***** TEXTO EXTRAÍDO *****

Carminho não surge aqui por acaso. No mais recente disco de Marisa Monte, lançado em Maio, está a canção que gravaram juntas para o álbum Canto, de Carminho (2014), e que esta explicou assim ao PÚBLICO quando o seu disco saiu: “Em casa da Marisa, ela foi-me mostrando várias canções do seu arquivo. Falei-lhe do mar, que é o que nos une, e quando chegámos a esta canção começámos a cantar umas partes ela e umas partes eu, e de repente olhámos uma para a outra e dissemos: ‘está a resultar’. Foi assim uma magia. Ela tinha dito: a canção é que nos vai escolher. E escolheu-nos mesmo.”

O disco Coleção é isso mesmo, uma recolha de canções dispersas, que levavam a voz ou a assinatura de Marisa Monte, mas para trabalhos alheios. “Passei uma boa parte dos últimos dois anos”, diz ela, “a organizar todos os meus arquivos de música, digitalizei tudo, e naturalmente, durante esse processo, fui-me deparando com as participações, músicas que eu fiz e gravei com outras pessoas. Como tinha um álbum previsto, aliás o último do meu contrato, achei que não era muito interessante fazer um best of, uma dessas compilações como geralmente a indústria faz. Por outro lado, havia uma demanda dos meus próprios fãs por temas meus, dispersos, que eles tinham o trabalho de juntar e me entregar. Então o que eu fiz foi uma curadoria pessoal dessas músicas, envolvi-me na escolha delas com um critério subjectivo, mas bem íntimo e pessoal: o que eu lembro de cada música, a importância que elas têm para mim, serem representativas do arco de tempo da minha produção. E também quis que houvesse um equilíbrio interno entre as canções, que elas pudessem ser ouvidas como álbum.”

***** LISTA DE DADOS *****

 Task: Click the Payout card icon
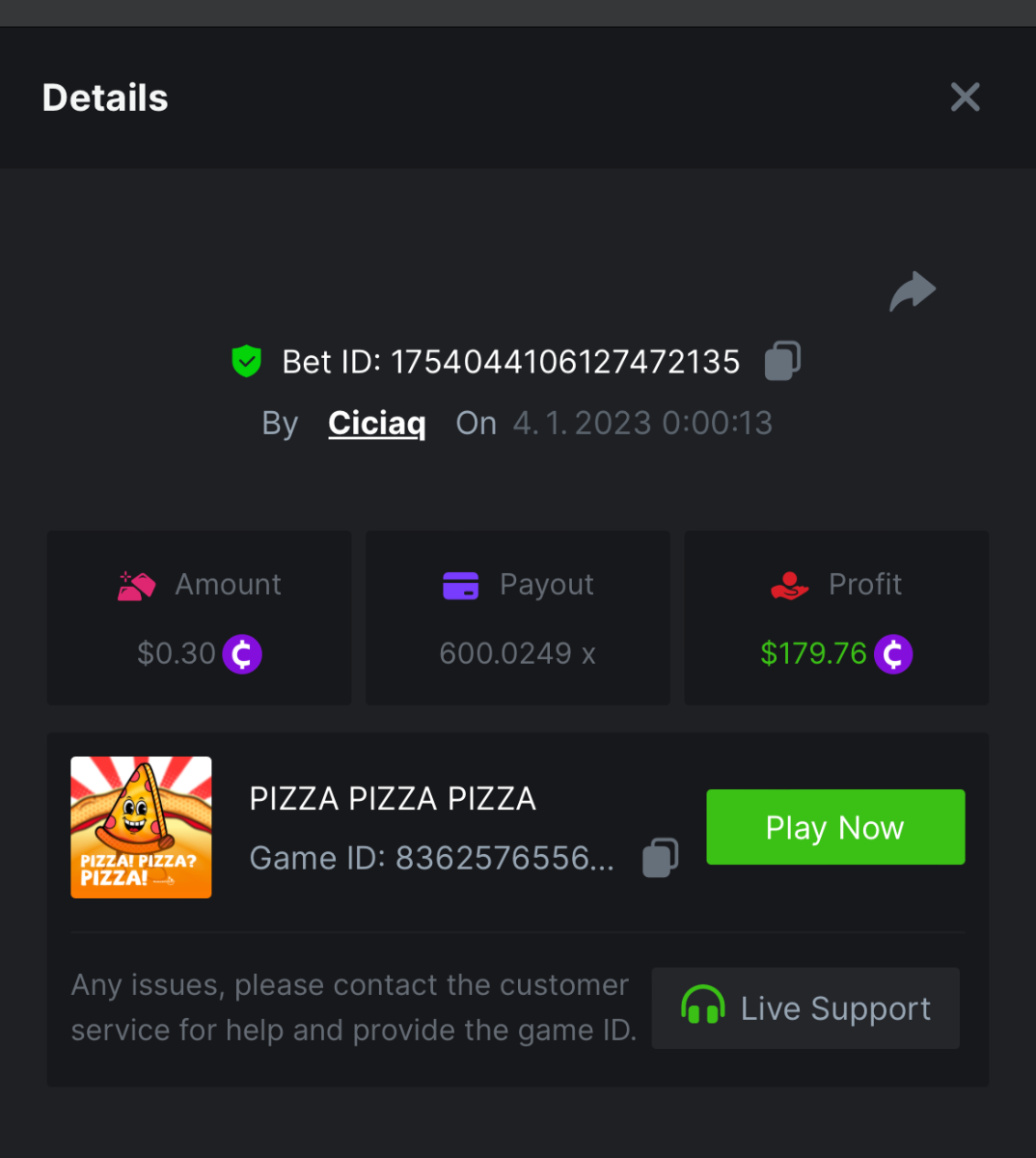pos(460,586)

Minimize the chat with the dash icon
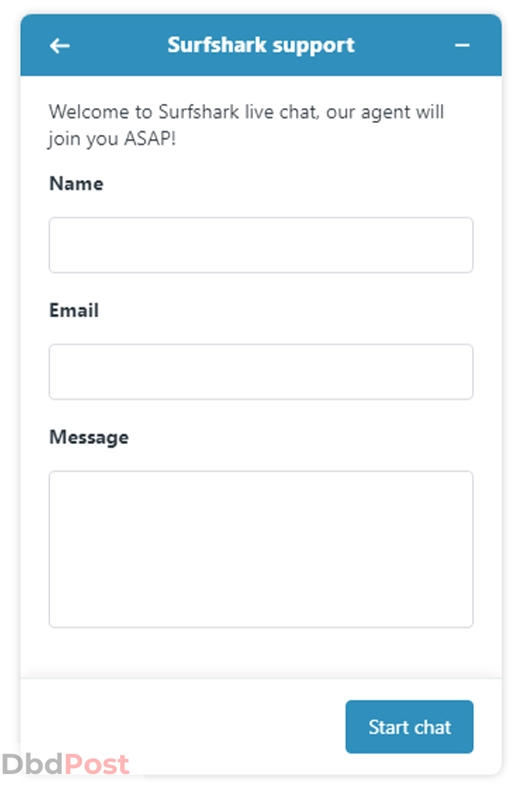coord(462,46)
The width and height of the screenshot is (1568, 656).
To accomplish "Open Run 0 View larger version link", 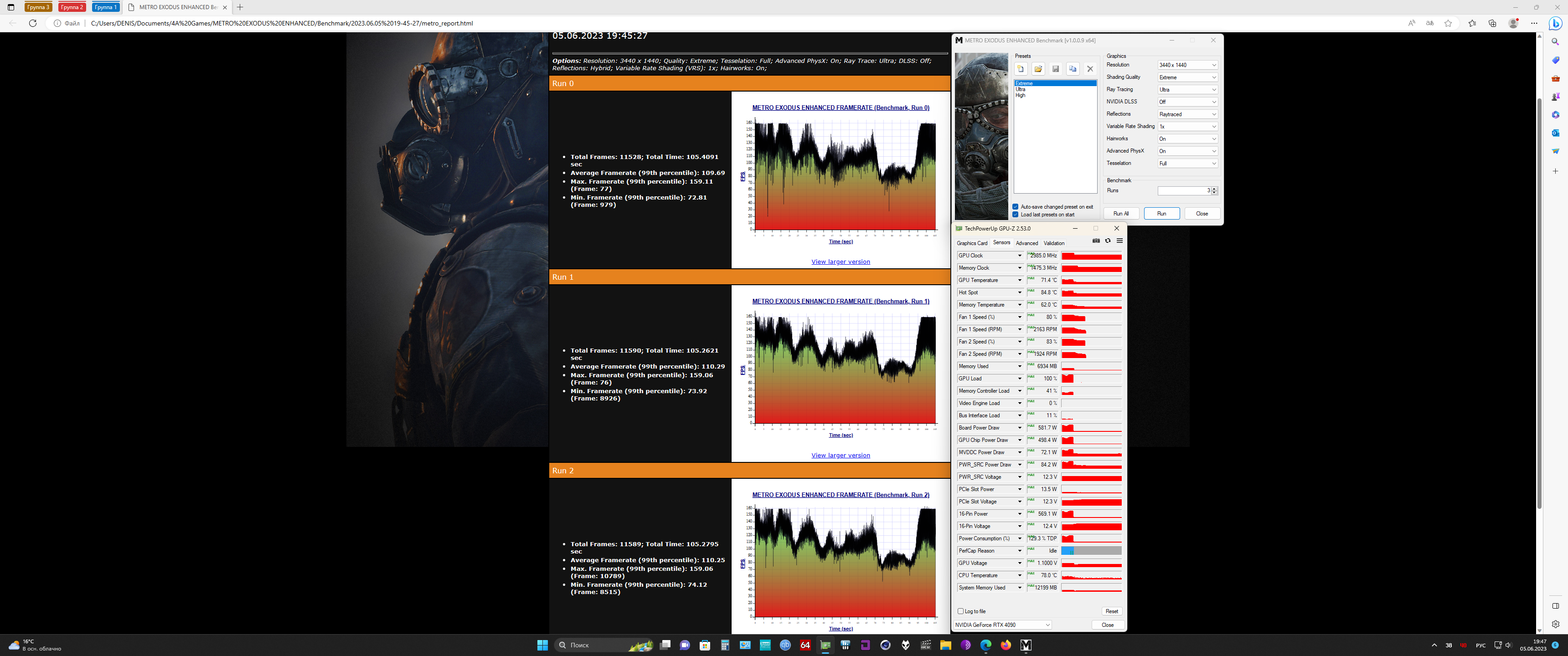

*****

» **TAREFA A**: Indique se cada afirmação concorda com o texto sobre o disco Coleção, de Marisa Monte: (i) a canção gravada com Carminho foi feita para o álbum Canto, de 2014; (ii) Marisa Monte optou por fazer um best of como os que a indústria costuma lançar; (iii) Marisa Monte passou boa parte dos últimos cinco anos a organizar os seus arquivos de música. Responda sim ou não a cada uma e cite as palavras do texto que o decidem.
» **TAREFA B**: Prossiga, por favor, com o texto sobre o disco Coleção, de Marisa Monte, a partir da última frase apresentada.

» **RESPOSTA A**:
(i) Sim: "a canção que gravaram juntas para o álbum Canto, de Carminho (2014)".
(ii) Não: "achei que não era muito interessante fazer um best of, uma dessas compilações como geralmente a indústria faz".
(iii) Não: "Passei uma boa parte dos últimos dois anos".

» **RESPOSTA B**:
Dos projectos Red, Hot & Rio, por exemplo, vêm dois temas: um dueto com David Byrne (Águas de Março, de Tom Jobim, em inglês, gravado em 1996) e um outro com Devendra Banhart e Rodrigo Amarante (Nu com a minha música, de Caetano Veloso, gravado em 2011). “Ninguém ouviu, ainda hoje soam muito como coisas inéditas.” O tema de Jobim abre o disco e o de Caetano fecha-o. “Foi um projecto muito importante na luta contra a sida: prevenção, causa, pesquisa... E continua sendo muito relevante.”

Entre esses dois temas, há outros que ela gravou em parcerias com Carminho, Cesária Évora, Paulinho da Viola, Arnaldo Antunes, a Velha Guarda da Portela e a cantora mexicana Julieta Venegas. No final, deentre 40 temas, escolheu treze. “Daria para um outro disco, mas cada um pode fazer o seu. Com outros pontos de vista, outras linhas de condução, outros olhares. Pode ser que um dia faça outros, com outras abordagens.”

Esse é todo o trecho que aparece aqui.